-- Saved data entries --
——
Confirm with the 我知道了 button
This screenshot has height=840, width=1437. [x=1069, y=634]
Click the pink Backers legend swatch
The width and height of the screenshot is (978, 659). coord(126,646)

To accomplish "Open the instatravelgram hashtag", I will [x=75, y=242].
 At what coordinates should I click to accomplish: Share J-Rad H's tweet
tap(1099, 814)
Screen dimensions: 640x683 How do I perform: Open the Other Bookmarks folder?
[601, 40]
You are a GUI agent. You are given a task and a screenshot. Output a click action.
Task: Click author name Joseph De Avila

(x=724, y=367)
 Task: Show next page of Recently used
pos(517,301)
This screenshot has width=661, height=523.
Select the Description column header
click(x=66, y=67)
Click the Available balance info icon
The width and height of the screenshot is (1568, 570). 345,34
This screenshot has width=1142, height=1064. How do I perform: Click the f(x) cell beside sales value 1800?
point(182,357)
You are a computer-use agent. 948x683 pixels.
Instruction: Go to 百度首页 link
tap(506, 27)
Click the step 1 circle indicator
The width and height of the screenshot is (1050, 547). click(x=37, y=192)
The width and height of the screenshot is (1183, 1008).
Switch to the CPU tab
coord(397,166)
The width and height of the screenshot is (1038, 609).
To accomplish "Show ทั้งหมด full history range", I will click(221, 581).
——
-- Task item --
Which of the lines above include the word "agent"? Copy each of them.

-- Solution for this problem --
You are a GUI agent. You are given a task and a screenshot. Output a click action.
You are a computer-use agent. 948x683 pixels.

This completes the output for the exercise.